The very same week that Senate Majority Leader Harry Reid announced he would attempt to add the DREAM Act as an amendment to the defense authorization bill, Immigration and Customs Enforcement was readying itself to take a DREAM Act-eligible youth into custody for deportation. Days later, while the Senate preened and postured in D.C. over a failed move to pass the DREAM Act in September, a family on the other side of the country was being torn apart.
On September 15, ICE arrived at 20-year-old Steve Li’s San Francisco home and took him into custody for his deportation to Peru, where Li was born but has no relatives or contacts. And now, despite a months-long public campaign to keep Li in the country, Immigration and Customs Enforcement announced he’ll be deported next Monday, his attorney Sin Yen Ling confirmed, unless California Sen. Barbara Boxer steps in to issue a private bill on his behalf.
For many people, Li’s story is not unfamiliar: Li’s parents, who face their own removal order, immigrated to Peru from China in the 1980s, partially to help Li’s aging grandparents and partially to escape China’s one-child policy. And there Li was born, before his family immigrated again in 2002 to the U.S. to escape political instability in Peru. His family filed for political asylum in the U.S. but were denied. A judge put out a removal order for their family in 2004, which Li’s parents quietly tried to ignore, all unbeknownst to Li.
In the meantime, Li made the Bay Area his home. He went to school, made friends, enrolled in community college in San Francisco to pursue his plans to become a nurse. Li volunteered at his church and at San Francisco General Hospital. “I told him hopefully he would finish studying here in the U.S. and give back to the country,” his mother Maria Ma Li told the San Francisco Chronicle.
When ICE arrived on Li’s doorstep on September 15 to take him and his parents into custody, he had no idea why they were there. He was transferred to a detention facility in Florence, Arizona, and has since been washing dishes for a dollar a day so he can pay for stamps for letters and phone calls back home.
“I thought it was a mistake,” Li told the Contra Costa Times over one of those phone calls. “I’ve been living (in the United States), studying here. I feel like I’ve been here all my life. All my friends, my teachers, my family is here.”
“This is a good case of what’s wrong with the fugitive opps program,” Li’s attorney Ling said. “Fugitive opps was intended to shore up national security by going after terrorists. And obviously arresting 20-year-old students and deporting them doesn’t further our national security at all.” Ling added that Li would have been DREAM Act-eligible.
“This is a consequence of what happens when Congress doesn’t pass the DREAM Act,” Ling said.

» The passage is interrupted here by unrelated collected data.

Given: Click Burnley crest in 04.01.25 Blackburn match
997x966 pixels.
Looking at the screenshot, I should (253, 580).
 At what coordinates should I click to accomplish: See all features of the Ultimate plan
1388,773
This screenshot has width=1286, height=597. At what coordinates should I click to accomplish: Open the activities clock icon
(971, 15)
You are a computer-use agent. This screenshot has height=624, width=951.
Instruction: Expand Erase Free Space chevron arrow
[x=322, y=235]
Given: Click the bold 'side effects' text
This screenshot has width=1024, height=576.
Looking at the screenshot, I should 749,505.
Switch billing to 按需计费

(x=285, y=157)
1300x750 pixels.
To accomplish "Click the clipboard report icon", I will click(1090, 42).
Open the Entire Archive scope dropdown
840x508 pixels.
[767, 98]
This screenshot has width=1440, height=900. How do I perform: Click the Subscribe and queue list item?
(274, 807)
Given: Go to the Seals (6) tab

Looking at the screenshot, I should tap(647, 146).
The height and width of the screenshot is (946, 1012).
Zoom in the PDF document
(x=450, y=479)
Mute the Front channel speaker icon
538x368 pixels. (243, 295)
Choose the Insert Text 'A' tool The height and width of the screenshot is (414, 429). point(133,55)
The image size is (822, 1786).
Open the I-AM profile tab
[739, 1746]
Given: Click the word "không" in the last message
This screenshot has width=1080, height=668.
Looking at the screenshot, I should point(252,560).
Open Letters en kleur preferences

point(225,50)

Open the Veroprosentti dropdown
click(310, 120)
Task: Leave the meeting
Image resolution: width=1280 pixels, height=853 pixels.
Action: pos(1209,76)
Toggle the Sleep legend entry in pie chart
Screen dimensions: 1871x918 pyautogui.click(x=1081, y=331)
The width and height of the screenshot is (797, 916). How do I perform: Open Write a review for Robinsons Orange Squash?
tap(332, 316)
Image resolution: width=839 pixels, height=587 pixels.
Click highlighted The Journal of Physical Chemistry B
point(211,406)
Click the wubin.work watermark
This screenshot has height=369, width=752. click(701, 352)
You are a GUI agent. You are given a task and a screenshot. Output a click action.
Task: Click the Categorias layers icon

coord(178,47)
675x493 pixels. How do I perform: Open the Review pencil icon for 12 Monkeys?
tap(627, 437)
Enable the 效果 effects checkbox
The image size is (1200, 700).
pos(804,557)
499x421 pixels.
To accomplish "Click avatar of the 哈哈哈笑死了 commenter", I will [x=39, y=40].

Activists have been trying to pass a version of the DREAM Act for nearly a decade. The bill would allow undocumented youth with a clean criminal record and a two-year commitment to either the military or college to eventually become citizens. Reid faced criticism that he re-introduced the DREAM Act as a last-ditch effort to shore up Latino votes in his home state during a cutthroat campaign against Tea Party-backed Republican Sharron Angle; activists did not begrudge him his politicking and flooded the Senate with phone calls for a frenzied week. A Republican filibuster blocked the DREAM Act, along with a proposed “Don’t Ask, Don’t Tell” repeal from being attached to the defense authorization bill.
Last year, the Obama administration deported a record 392,000 people. The administration boasted that more than half of those, about 195,000 people, had prior convictions on their record that made them too dangerous to be in the country. Except the bulk of those convictions came from traffic violations, or immigration issues like Li’s.
Earlier this year news reports tried to give credit to the Obama administration’s efficient immigration enforcement for granting clemency to DREAM Act-eligible youth who were facing removal proceedings. Yet, it’s consistently been high-profile public campaigns and old-fashioned organizing that have saved DREAM Act students from deportation, one at a time.
Since being taken into custody, the City College Board of Trustees adopted a resolution in support of Li. So did the San Francisco Board of Supervisors, and this week the San Francisco Board of Education introduced a similar resolution. Li’s friends, professors and mentors have organized phone banking drives and rallies to try to win a stay for Li.
The campaign to keep Li in the country is ramping up in the final days. Organizers have planned an all-day vigil outside of Boxer’s downtown San Francisco office at 1700 Montgomery Street for today, from 10am through 5pm. They plan to deliver batches of postcards and messages from supporters to Boxer’s office every half hour.
Li has exhausted many of his other legal options. “As of right now, Boxer is sort of the only person who can really intervene by introducing a private bill,” Ling said.
Days before being re-elected Reid took to Spanish-language television to promise to bring the DREAM Act up for a vote again in a lame duck session. This week Nancy Pelosi said she has similar intentions. But its prospects are slim. Republicans have said they will focus the last few weeks of the year on extending Bush-era tax cuts and will not support a DADT repeal or the DREAM Act.
Ling has encouraged people to call Barbara Boxer’s office encourage her to issue a private bill to keep Li in the country.